セレブ出身の身でありながら荒れた生活を送った後、22~23歳でバウンティハンターになったと言うドミノ・ハーヴェイと同じ様にグレリスもまた20歳の若さでバウンティ・ハンターのコースを受講して念願の職業に就く事が出来たのである。
とりあえず20歳になるまでは、社会勉強の為にそれこそカウボーイの仕事として牧場で働いたりカウボーイのコンテストを見に行ったりして過ごし、器械体操も続けていた。
また、バウンティハンターになってからエスクリマも習わせて貰った……のだが……。
(普段は退屈なんだよなー、保釈保証業者って)
理想と現実が違うものになる事は良くある話だが、この時のグレリスが今まで26年間生きて来た中で最も理想と現実のギャップに苦しめられた時期だった。
何故なら、映画の中で見たカウボーイの様に逃亡者を追いかけて捕まえる仕事もあるにはあるし、実際にこの世界に来る前にもやっていたのだからそれは分かっている。
でも、バウンティハンターの仕事はそれだけでは無い。
保釈金を回収する為の保釈保証業者の仕事も、アシスタント程度ではあるがそこそこさせて貰っている。
保釈保証業者から依頼を受けて逃亡者を捕まえ、保釈金を支払って貰う為に活動するのが今のアメリカのバウンティハンターだが、グレリス自身はその「依頼する立場」である保釈保証業者の仕事は余りやりたくないらしい。
何故なら、犯人を追いかけて捕まえるのもあるが基本はデスクワークがメイン……と言うよりも、普通にオフィスに出勤して自分の担当している訴訟が呼ばれるまで裁判所に座り、宣誓を立てて判事から書類を貰ってから被告人を拘置所から出しに行くのがメインの仕事だったりする。
時間もかかるし非常に退屈。

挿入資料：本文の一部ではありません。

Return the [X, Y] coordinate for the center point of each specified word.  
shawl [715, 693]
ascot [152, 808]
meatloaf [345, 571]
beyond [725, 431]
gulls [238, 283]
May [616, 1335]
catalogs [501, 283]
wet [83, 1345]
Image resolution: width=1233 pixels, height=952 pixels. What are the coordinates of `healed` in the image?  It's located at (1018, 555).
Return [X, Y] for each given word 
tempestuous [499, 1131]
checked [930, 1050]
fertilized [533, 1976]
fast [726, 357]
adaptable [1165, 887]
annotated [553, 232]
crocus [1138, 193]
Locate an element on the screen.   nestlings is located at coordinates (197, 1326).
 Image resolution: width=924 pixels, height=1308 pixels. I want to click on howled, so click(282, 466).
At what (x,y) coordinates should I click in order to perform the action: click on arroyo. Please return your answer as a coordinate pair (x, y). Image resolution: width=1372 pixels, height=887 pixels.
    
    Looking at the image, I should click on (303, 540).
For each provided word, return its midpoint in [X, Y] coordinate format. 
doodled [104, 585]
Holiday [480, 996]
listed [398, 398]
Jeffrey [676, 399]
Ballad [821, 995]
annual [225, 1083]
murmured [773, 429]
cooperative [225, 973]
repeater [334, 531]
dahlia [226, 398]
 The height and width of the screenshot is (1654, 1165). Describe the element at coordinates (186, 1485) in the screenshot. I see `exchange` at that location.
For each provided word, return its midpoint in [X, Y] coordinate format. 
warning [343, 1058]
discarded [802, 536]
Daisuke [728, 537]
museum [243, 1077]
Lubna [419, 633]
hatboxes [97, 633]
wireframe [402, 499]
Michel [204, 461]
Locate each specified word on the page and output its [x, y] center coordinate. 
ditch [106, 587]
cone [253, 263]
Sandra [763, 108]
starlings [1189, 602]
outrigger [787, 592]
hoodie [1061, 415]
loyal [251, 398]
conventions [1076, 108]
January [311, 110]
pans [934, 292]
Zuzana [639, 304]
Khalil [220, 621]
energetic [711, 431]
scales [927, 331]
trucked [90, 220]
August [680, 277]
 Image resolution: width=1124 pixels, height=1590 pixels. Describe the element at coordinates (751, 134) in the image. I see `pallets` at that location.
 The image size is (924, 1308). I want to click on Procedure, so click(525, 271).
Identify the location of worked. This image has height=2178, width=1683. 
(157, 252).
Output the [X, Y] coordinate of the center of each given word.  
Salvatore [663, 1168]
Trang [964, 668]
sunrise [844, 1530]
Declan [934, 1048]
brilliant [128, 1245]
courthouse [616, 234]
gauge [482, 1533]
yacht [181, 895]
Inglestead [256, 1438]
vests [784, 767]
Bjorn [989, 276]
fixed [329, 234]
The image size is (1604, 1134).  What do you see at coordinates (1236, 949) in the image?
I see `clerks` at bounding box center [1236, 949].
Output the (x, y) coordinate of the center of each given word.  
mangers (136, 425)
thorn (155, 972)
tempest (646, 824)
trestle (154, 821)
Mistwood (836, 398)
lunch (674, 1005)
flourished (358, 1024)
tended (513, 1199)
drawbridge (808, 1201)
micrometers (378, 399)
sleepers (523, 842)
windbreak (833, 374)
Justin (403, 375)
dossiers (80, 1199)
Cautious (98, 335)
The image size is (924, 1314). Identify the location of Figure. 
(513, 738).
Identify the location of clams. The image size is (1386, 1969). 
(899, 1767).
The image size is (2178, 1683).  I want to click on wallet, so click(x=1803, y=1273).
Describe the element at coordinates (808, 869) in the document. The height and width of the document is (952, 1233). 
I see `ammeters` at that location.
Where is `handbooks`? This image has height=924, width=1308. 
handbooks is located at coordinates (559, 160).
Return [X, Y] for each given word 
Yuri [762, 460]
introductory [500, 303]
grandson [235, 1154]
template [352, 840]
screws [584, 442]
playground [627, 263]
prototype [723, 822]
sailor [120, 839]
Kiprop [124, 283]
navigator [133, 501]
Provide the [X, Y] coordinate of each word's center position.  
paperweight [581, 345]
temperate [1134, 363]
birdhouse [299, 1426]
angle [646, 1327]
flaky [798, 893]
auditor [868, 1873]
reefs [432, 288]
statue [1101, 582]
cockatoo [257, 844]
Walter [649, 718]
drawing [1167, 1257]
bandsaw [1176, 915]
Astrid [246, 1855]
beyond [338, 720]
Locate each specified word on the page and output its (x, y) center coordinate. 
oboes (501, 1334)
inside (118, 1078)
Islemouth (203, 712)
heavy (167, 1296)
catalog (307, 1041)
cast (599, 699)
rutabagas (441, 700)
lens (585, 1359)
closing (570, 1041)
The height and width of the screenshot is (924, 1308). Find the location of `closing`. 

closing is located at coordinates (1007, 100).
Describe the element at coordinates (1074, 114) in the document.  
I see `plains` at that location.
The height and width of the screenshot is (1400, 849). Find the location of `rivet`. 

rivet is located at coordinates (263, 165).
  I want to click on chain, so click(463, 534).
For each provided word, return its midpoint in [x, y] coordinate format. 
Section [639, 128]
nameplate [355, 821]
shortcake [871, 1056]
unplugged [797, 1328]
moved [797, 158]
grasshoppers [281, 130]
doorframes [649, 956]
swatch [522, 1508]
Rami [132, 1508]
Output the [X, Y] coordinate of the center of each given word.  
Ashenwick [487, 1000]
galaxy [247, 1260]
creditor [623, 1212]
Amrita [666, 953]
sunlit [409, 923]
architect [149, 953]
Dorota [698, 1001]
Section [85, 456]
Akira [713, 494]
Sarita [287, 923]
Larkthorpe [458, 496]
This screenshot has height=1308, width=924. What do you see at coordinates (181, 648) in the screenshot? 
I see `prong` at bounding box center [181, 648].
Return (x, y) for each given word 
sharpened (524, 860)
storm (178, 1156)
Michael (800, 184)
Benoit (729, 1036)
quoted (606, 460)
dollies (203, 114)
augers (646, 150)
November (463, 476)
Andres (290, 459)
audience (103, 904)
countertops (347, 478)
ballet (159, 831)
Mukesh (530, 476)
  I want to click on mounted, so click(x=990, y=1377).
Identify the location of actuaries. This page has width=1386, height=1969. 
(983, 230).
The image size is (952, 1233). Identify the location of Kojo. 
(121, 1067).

身体を動かすのが好きなグレリスにとっては苦痛な時間でもあるが、やってもアシスタント程度なのでメインではやりたくないのが本音だ。
バウンティハンターの報酬も出来高制なのでピンキリ。
グレリスの知り合いのバウンティハンターは1件の依頼で何と13万ドルを稼いだ事があるらしい、
そこまで稼いだ事は無いグレリスだが、こう言うのは運の要素もあるので何時か自分にもチャンスがあるのでは無いかと思っている。